McGuire is no enemy of cannabis – he was a key player in the landmark 2015 legislation that brought regulatory framework to the California marijuana industry for the first time in two decades.
And McGuire’s interest in taxing cannabis is nothing new – local communities have been collecting lucrative sales taxes from dispensaries for years.
But the underlying argument about AB 987 – the argument about definitions – shows once again how the cannabis community and regulators approach the product from very different perspectives.
The claim that authorities shouldn’t tax marijuana because it’s medicine falls short of persuasive. Medical cannabis requires a physician’s recommendation in California, but that’s not the same as a prescription.
Federal authorities regulate prescription meds. And the feds still regard cannabis as a U.S. Controlled Substances Act Schedule I drug, which means doctors can’t write script for it. Moreover, the medical community is wary of cannabis, thanks to the absence of research, which is based on the Schedule I status. It’s a vicious cycle.
With McGuire’s bill, California could make clear its intent to regulate cannabis like something wholly non-medicinal – spirits, beer, wine and tobacco.
New state cannabis regulations are being organized along a strategy designed in the 1930s, after Prohibition. Permits and licenses will be limited to prevent vertical integration, where single entities control the entire supply train, from farm to retail.
A tiered system of cultivators, manufacturers, testers, wholesalers, transporters and retailers is being established. The goal is to allow for craft and artisanal growers to compete alongside the inevitable big players – a competitive marketplace.
The tiered system allows for tracking and tracing – and taxing.
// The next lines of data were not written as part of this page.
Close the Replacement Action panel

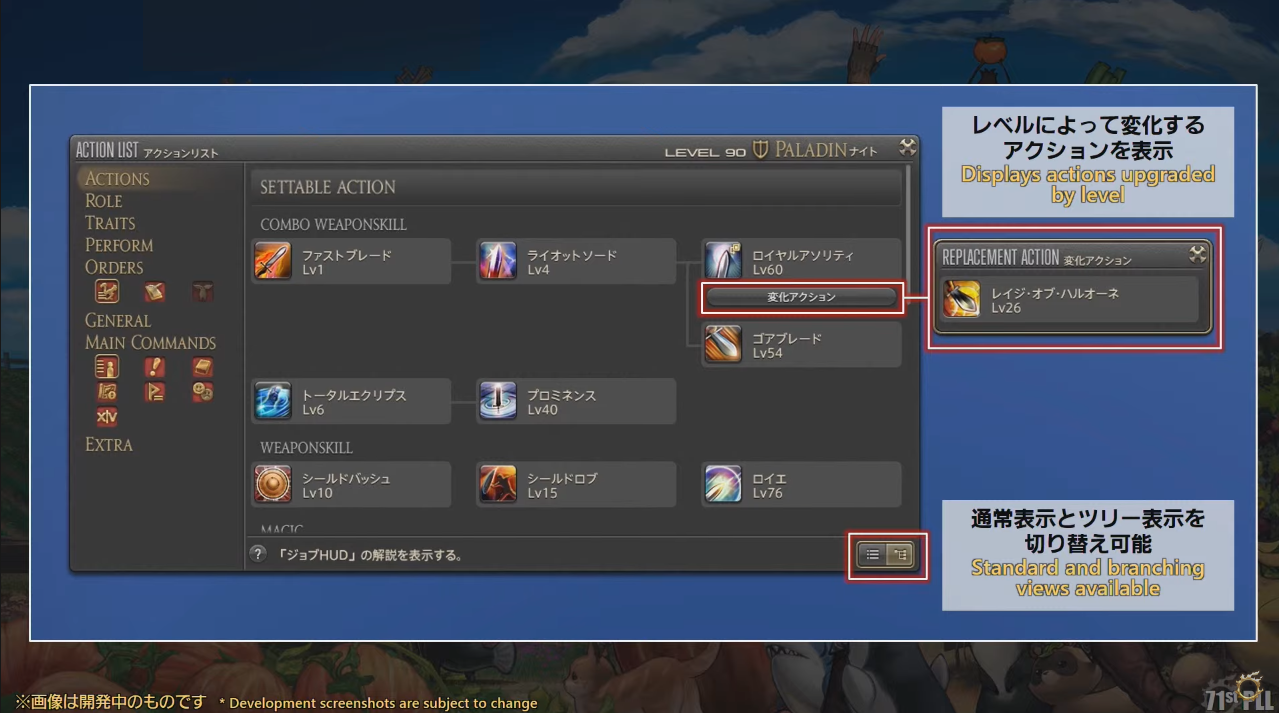[1197, 255]
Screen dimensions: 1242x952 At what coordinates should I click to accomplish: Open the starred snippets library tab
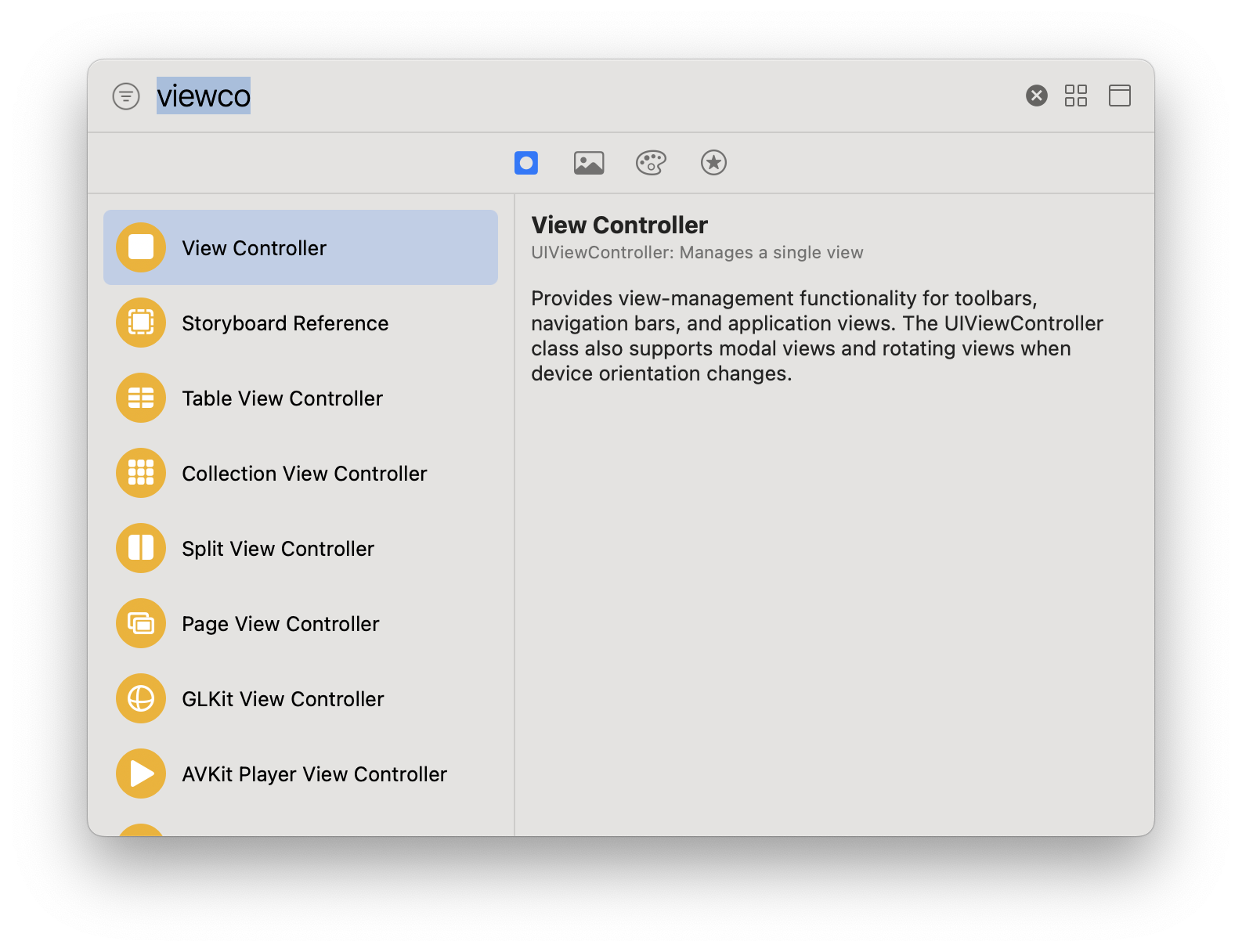[x=713, y=163]
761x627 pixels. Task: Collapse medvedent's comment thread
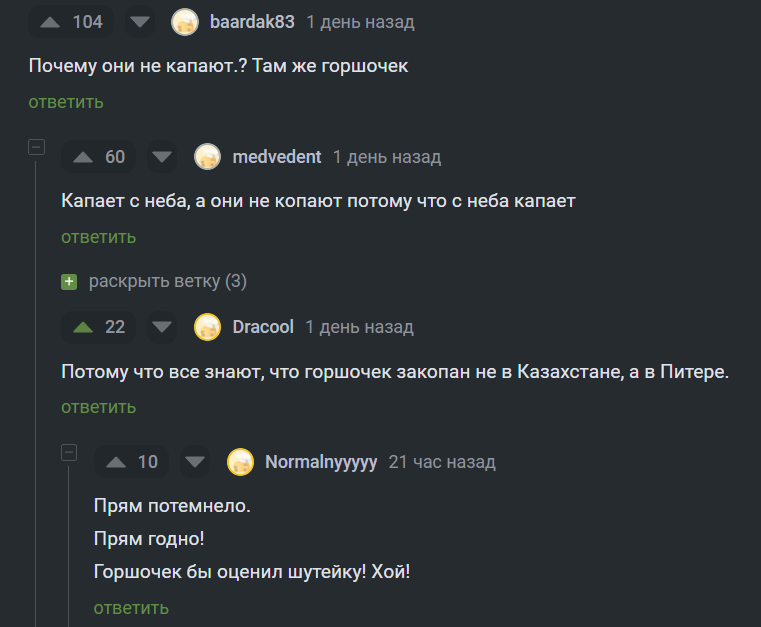[36, 147]
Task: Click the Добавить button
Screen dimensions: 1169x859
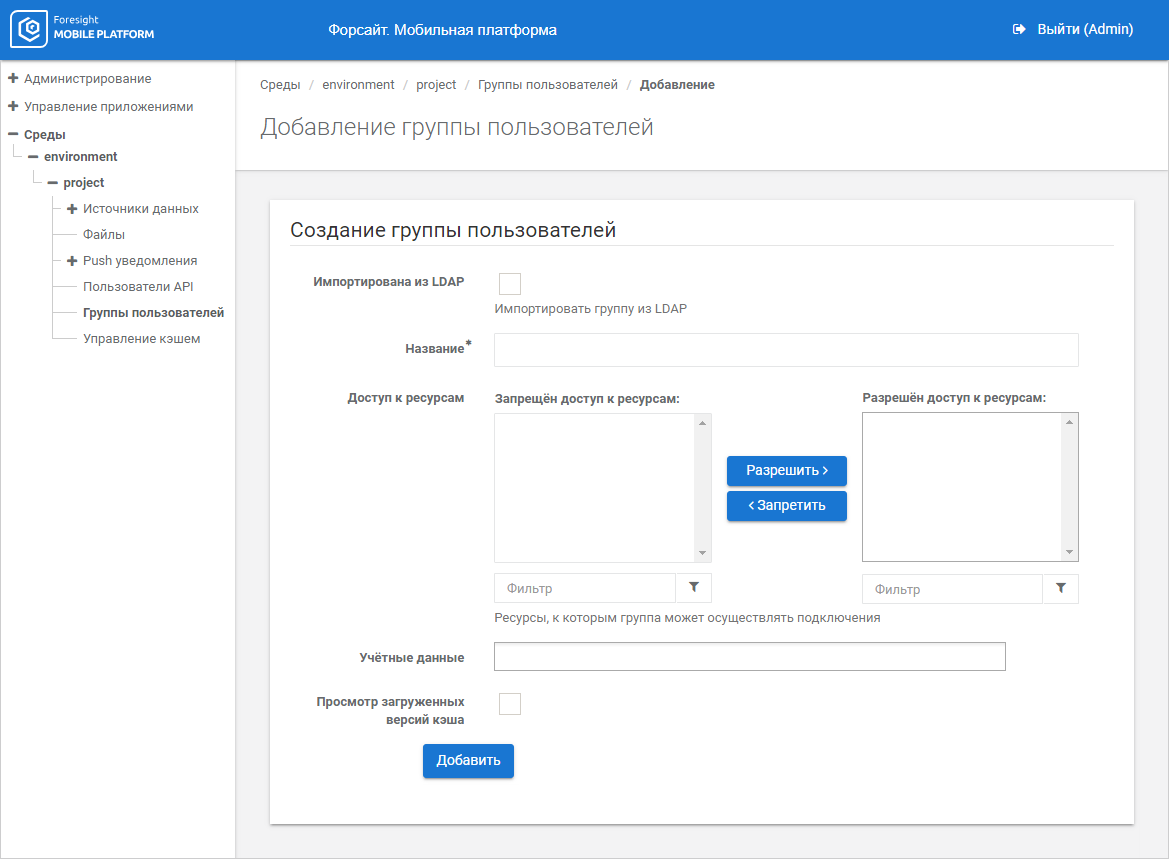Action: [x=468, y=761]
McGuire’s legislation will spread tax revenue across a wide spectrum. State regulators will get a big chunk to help support their work. They will share money with local law enforcement agencies. Services to help with addiction and recovery will receive money, as will parks and natural resources that have suffered from illegal grows run by criminal cartels. The state’s general fund will benefit, too.
All of which acknowledges a modern reality. Medicinal or not, there’s big money in making people feel better.